Intersectional Analysis of Social and Economic Policy is Critical to Understanding Existing Disparities

Social and economic policies produce heterogeneous outcomes for women across lines of race. Further study is needed to understand what causes this uneven outcome from policies designed to attenuate disparities.

Reviewed by Didier Dumerjean

Introduction

In the United States, racial and gender identity are correlated with wide disparities in economic outcomes. While women earn less than men on aggregate, Black and Latinx women fare worse than both white women and Black and Latinx men in terms of income, wealth, and employment. Yet, most scholars lack a critical understanding of how social policies like SNAP, TANF and Medicaid, as well as economic policies like minimum wage and workers compensation, affect women’s economic positioning by race. This study adopts an intersectional approach to address this gap, and assess the role of social and economic policies in producing and reducing racialized and gendered inequality.

This study specifically seeks to analyze the relationship between state-level policy levers and economic outcomes for women of multiple racial identities. The authors choose public policy as the instrument of change because it is uniquely vital to addressing and solving inequality; and it is amenable to change and reflective of local government. Notably, the authors do not seek to make any causal inferences about these relationships, only to identify whether economic outcomes vary by race among women receiving similar social and economic support. Given the significance of these policies, the authors seek to understand whether they are uniformly predictive of economic status for women of various racial backgrounds.

Dr. Jamila Michener is an Associate professor in the Department of Government at Cornell University and Co-Director for the Cornell Center for Health Equity. Her research focuses on poverty, racial inequality and public policy in the United States. Dr. Margaret Teresa Brower is a postdoctoral fellow at Harvard University with the Inequality in America Initiative. Her research investigates how institutions reproduce inequities, particularly across intersecting identities of race, ethnicity, class, gender, and sexual orientation.

Methods and Findings

The authors first explore the landscape of economic inequality among Black, Latina, and white women across four dimensions: educational attainment, employment status, earnings, and poverty level.

  • The findings reveal wide disparities in educational attainment (i.e. bachelor’s degree) with white women leading the way at 34%, compared to Black women at 24%, and Latina women at almost half the rate of white women’s educational attainment, at 18%.
  • In employment, white women maintained the lowest unemployment rate at 4.2%, followed by Latina women at 6.3%, and Black women at 7.8%.
  • The researchers also documented similar patterns across earnings and poverty rate. White women fare better on both accounts, earning $814 per week and having the lowest poverty rates at 11.7%, less than half as likely as Black and Latina women to be living in poverty.
  • Black women in the study, on average, earned $673 per week and had a 25.7% poverty rate. Latina women earned $618 per week and had a 24% poverty rate.

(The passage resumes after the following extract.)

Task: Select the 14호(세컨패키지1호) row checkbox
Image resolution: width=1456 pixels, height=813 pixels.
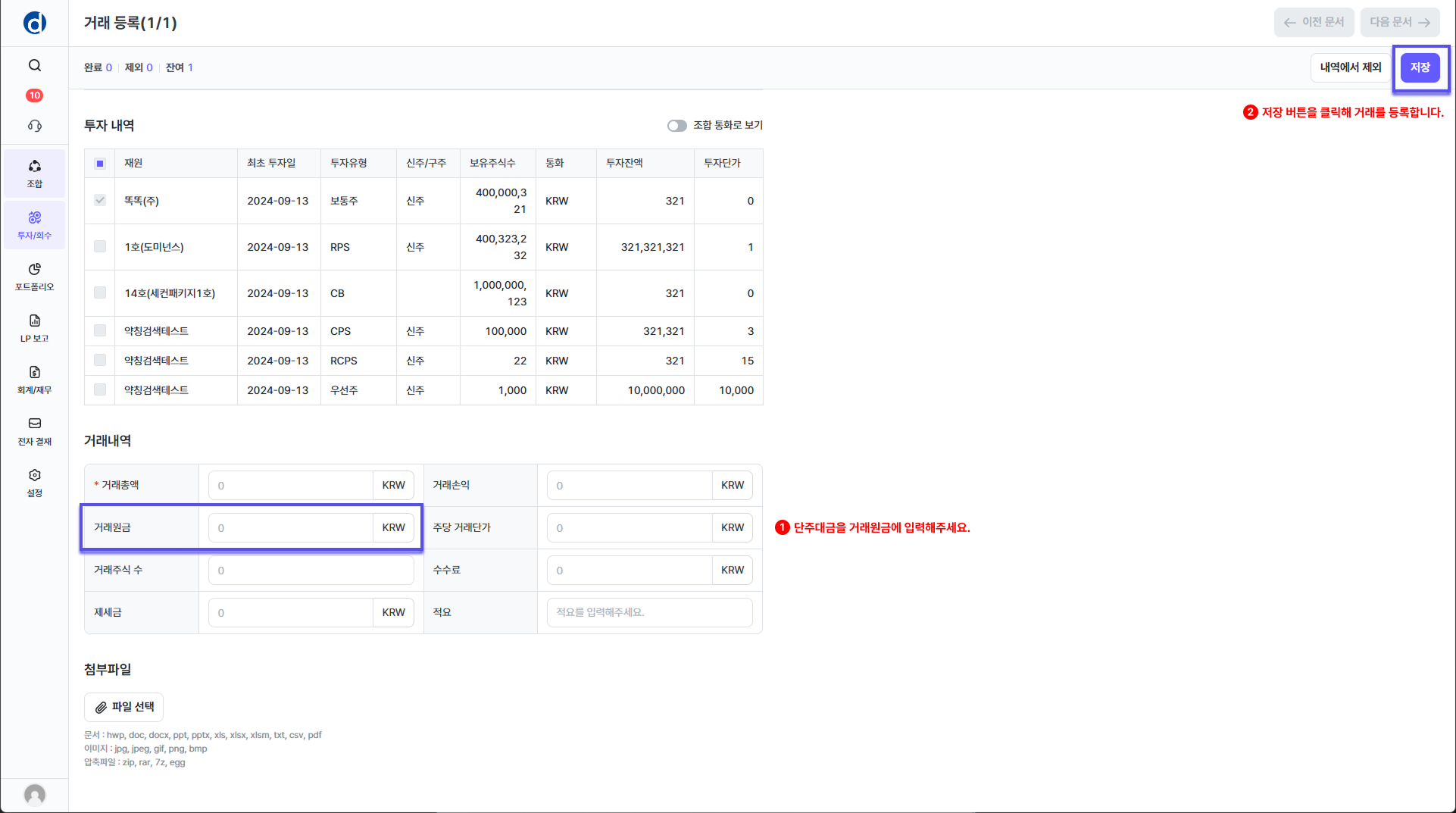Action: click(100, 292)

Next, the authors created an economic status index from individual data of over seventy-five thousand Black, Latina, and white women from the Annual Social and Economic Supplement of the Current Population Survey (CPS). They used multivariable regressions to identify correlations between individual economic status and state-level policies, and found:

  • Among state social policies that ensure access to material necessities, levels of TANF benefits and state provision of public health insurance were positively correlated with economic status for unemployed Latina women.
  • Levels of SNAP benefits were moderately positively correlated with economic status for employed white women.
  • Expansiveness of WIC policy was significantly positively correlated with economic status for unemployed Black and white women.
  • Among economic policies that support labor force participation, state minimum wages above the federal minimum wage were significantly positively correlated with economic status for both employed and unemployed white women.
  • Higher state earned income-tax credit rates are positively associated with improved economic status for employed Black and White women, and even for unemployed Black women. However, the same is not true for Latina women.
  • State unemployment compensation was marginally negatively correlated with unemployed Latina women’s’ economic status.

Ultimately, the authors analyze and name the disparities that are produced for women across lines of race when social and economic policies are implemented. Among racialized sub-groups of women, policies have unequal impact, and demonstrate that state-level decision making on resource allocation actively impacts lived experience.

Conclusions

Given prevalent economic harm facing women of color in the United States, equitable poverty reduction and economic mobility efforts require an intersectional approach. Specifically, the authors propose that future scholars build on their work to identify specific leverage points to better address racialized gaps in outcomes of target populations of social and economic policies. The authors acknowledge that this study is limited by its lack of causal analysis. To build on the body of intersectional policy analysis, future research must continue to evaluate variance in policy effectiveness across racial groups and the design choices and incentives behind critical social and economic policies.

Additionally, the authors chose an idiosyncratic post-recession year both for ease and its theoretical value. They maintain that this is important for understanding how policy operates when women are most vulnerable in the larger economy. However, this situational factor fails to provide an understanding of what happens when the economy is considered ‘stable.’